In fact, perhaps because it is new, it looks like an interruption on The Mall, but not much else. In fact, it doesn't look like much of anything.

It cost a lot to build and it was rushed to completion, one of the chief reasons being that World War II veterans are dying off at a rate of several thousand a day and, if they didn't hurry, presumably they would have gone unremembered. (That's not quite true either, because there are assorted other memorials around the nation's capital to nurses, women veterans and the Marines of Iwo Jima.)

Maybe the memorial is round because World War II was a global conflict. It reached to almost every part of the world from South America to Thule, Greenland, and covered both the Atlantic and Pacific, so perhaps it is not possible to design a memorial that includes the whole war in remembrance.

Even so, the design is oddly unmemorable or unmemorial, if I can coin a word. Somehow it seems like a resurrected coliseum, neither here nor there, sort of and not very representative (at least to me) of the Big War—or anything else.

But then, the Vietnam Memorial excepted, the marble orchard that Washington, D.C., has become doesn't really have many memorable memorials. There's Lincoln's, surely in a class by itself—but so was he—and so some say is FDR's, though whether it will endure as well as the Lincoln Memorial only time will tell. The Washington Monument is, well, the Washington Monument. It's there because it's there, but whether it really memorializes the spirit of Washington or not, I leave to you.

Oddly enough, the Vietnam Memorial, designed by Maya Lin, marks a defeat, not the victory we enjoyed with World War II, but it is memorable. It stays in the mind long after a visit. Its shapes and the thousands of names that cover it are what make it what it is, I think. Certainly everyone who goes to it comes away moved. Whether they'll do that with the new World War II Memorial is, to my mind, uncertain.

But then I remain uncertain as to whether there ought to be a memorial to any war. Actually, memorials aren't to the wars or to the victors, but to their dead and to the mystery of why we have wars in the first place. We continue to suffer from this odd dichotomy: we hate wars, but revere those who fought them. It's an enigma we haven't yet solved, perhaps one we'll never solve.

But we keep on building them. Probably in time there will be a memorial to the first and second Gulf Wars.

As a veteran of World War II, since the new memorial has been unveiled, I've turned over in my mind the memorials that have impressed me. One is the Iwo Jima Memorial, which actually is a bronze re-creation of a news photograph taken on Mt. Suribachi on the island.

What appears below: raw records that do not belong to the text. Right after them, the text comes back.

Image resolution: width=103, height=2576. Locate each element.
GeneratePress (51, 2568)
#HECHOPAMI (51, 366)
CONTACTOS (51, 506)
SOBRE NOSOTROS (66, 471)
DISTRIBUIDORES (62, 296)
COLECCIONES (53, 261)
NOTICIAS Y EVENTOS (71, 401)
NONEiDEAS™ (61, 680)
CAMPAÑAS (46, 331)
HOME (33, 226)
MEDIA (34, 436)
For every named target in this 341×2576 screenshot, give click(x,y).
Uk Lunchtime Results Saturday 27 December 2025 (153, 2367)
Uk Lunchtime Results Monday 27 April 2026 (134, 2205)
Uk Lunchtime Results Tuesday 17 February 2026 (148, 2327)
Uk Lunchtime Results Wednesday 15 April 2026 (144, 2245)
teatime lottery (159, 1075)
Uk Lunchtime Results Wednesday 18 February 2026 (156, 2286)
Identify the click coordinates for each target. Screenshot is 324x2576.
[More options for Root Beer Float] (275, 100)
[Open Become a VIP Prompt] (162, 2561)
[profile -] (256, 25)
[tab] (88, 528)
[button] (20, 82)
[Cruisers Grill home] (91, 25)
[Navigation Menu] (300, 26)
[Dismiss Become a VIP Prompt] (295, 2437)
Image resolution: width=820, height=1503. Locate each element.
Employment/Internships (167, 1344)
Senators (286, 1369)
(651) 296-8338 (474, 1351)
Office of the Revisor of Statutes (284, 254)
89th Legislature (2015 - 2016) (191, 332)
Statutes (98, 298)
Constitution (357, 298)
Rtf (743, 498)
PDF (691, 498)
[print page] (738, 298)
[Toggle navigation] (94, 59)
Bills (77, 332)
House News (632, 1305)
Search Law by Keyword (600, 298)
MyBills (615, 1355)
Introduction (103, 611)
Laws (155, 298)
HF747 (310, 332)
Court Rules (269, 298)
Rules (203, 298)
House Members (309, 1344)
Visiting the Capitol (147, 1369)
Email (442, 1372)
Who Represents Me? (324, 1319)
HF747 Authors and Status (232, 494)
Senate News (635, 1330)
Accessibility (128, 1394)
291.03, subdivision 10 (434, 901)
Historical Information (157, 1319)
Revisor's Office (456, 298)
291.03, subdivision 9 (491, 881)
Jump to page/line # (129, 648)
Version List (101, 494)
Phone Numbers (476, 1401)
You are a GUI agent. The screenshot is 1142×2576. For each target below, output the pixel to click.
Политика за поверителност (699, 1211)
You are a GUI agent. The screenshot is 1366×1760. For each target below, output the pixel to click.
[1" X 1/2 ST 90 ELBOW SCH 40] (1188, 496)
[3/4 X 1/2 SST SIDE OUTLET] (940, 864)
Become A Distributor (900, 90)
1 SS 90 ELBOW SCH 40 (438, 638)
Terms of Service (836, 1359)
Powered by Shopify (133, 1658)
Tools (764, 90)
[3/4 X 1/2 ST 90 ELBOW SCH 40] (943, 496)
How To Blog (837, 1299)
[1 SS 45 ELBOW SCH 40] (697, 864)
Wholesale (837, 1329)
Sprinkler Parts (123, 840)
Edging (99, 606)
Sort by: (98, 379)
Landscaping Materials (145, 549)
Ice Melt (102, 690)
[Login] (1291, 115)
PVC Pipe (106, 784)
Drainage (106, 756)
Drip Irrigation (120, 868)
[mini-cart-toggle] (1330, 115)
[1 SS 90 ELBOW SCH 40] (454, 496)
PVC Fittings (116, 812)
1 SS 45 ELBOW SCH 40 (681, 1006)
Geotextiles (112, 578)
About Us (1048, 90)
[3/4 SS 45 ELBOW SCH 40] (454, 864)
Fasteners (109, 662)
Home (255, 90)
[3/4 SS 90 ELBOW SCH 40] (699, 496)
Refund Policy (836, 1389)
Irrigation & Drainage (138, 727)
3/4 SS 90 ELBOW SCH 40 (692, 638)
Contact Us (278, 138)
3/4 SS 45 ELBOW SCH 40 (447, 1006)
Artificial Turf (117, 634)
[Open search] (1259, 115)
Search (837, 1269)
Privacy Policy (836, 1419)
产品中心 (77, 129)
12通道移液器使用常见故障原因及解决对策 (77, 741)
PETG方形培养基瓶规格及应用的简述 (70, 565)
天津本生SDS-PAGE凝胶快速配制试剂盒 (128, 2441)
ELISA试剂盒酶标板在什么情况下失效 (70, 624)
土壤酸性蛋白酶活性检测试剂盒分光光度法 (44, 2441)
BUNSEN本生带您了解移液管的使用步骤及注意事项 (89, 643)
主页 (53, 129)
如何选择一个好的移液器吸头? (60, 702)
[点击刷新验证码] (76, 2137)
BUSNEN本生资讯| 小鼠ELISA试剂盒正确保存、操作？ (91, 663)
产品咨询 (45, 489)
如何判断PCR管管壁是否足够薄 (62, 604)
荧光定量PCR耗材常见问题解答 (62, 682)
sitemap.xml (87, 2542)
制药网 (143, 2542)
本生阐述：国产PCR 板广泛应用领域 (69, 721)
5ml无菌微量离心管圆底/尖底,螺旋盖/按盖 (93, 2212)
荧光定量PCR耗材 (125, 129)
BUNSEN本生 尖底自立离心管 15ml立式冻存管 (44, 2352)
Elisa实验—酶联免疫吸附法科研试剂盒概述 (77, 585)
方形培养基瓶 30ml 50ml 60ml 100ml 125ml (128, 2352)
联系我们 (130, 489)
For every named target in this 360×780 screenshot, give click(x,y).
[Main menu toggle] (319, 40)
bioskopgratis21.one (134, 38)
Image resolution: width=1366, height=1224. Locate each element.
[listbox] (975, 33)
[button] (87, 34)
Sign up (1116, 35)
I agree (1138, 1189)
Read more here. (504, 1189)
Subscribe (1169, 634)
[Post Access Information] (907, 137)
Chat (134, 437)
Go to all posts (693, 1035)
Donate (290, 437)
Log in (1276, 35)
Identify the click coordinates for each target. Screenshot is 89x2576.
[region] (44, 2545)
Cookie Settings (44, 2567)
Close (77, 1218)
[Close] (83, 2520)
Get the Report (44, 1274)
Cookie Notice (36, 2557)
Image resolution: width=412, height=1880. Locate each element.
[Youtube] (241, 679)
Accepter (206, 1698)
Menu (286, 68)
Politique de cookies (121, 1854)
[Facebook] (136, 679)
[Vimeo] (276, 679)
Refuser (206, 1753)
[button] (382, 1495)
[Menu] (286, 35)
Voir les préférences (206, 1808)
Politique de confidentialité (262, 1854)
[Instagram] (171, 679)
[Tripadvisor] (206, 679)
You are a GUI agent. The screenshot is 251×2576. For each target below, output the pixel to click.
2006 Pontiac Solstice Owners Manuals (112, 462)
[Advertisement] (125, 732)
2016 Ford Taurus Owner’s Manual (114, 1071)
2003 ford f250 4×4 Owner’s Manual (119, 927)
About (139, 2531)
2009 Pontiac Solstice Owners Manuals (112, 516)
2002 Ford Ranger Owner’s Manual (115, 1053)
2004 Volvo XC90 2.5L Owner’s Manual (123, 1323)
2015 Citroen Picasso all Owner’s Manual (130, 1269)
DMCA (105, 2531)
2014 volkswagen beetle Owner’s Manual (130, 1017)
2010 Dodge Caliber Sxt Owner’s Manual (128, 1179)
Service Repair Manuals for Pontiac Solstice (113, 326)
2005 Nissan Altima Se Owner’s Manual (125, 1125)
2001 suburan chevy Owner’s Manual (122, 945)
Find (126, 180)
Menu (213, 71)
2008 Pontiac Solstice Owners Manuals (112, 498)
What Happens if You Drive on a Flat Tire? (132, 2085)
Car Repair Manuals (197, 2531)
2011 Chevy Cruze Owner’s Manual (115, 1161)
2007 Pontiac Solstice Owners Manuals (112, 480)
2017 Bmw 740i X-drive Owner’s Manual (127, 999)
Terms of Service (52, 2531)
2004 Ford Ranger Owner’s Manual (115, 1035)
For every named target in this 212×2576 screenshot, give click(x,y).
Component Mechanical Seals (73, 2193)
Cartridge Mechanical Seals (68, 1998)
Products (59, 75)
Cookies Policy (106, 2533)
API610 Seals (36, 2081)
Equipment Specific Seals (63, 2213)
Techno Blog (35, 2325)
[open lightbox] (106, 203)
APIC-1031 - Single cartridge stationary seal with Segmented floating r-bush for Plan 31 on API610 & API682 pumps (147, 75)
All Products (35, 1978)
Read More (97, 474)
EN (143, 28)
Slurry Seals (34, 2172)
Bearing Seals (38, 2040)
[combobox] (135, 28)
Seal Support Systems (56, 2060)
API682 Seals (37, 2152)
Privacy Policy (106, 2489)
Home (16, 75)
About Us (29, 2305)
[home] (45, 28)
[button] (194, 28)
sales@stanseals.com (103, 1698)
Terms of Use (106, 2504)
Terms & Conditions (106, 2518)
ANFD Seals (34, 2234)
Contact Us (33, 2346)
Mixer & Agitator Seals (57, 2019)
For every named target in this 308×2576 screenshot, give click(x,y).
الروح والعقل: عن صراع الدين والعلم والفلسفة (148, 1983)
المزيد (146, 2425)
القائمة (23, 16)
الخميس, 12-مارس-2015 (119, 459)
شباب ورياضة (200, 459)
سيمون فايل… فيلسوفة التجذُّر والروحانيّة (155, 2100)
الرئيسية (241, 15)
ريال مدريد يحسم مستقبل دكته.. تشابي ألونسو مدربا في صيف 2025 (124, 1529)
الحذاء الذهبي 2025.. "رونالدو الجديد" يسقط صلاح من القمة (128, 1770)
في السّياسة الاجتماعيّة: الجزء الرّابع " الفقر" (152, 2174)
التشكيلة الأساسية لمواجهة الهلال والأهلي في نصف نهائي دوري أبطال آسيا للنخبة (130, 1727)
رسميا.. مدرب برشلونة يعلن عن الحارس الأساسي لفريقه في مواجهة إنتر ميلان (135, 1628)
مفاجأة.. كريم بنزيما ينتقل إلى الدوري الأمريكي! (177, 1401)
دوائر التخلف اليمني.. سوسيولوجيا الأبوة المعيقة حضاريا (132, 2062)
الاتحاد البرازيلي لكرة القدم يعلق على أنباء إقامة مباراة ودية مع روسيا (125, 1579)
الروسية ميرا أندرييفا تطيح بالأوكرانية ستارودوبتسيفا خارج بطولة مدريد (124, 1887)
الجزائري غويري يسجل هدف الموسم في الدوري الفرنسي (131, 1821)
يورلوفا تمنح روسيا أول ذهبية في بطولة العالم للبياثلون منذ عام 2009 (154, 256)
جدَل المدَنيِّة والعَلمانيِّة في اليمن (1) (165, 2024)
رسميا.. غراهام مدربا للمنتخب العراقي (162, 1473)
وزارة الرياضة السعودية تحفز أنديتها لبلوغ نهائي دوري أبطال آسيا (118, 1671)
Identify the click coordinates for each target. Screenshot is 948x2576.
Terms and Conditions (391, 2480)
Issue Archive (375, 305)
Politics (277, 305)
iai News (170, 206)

Over time it's become more than a photograph, it's been the subject of books and legends, a moment frozen in time and now in bronze. It's taken on a life of its own. It has all the elements a war memorial should have, particularly a victorious one.

Maybe we should have quit with that one.

Another that most sticks in my mind and is much less known is the memorial at the Airborne Cemetery in Margraten, the Netherlands, where my best friend of high school days lies buried. Most of the dead in the cemetery are paratroopers, glider troopers, glider pilots or the like.

In designing the cemetery, the architect placed a plain bare square tower and a wall with the airborne battles inscribed on a permanent map, a small square reflecting pool and the figure of a hooded woman. Just over her shoulder flies a flight of birds.

The effect is stark and tragic and at the same time memorable. Round the center of the cemetery are rows and rows of crosses and Stars of David—all that remains of the men, most who flew to their deaths as airborne soldiers. It's a scene that stays in the memory and one that I've always thought would have pleased my friend, who was just 20 when he died.

Yet I also have to think his memorial lives neither in Dutch ground nor in the birds flying at the woman's shoulder, but most importantly in my memory.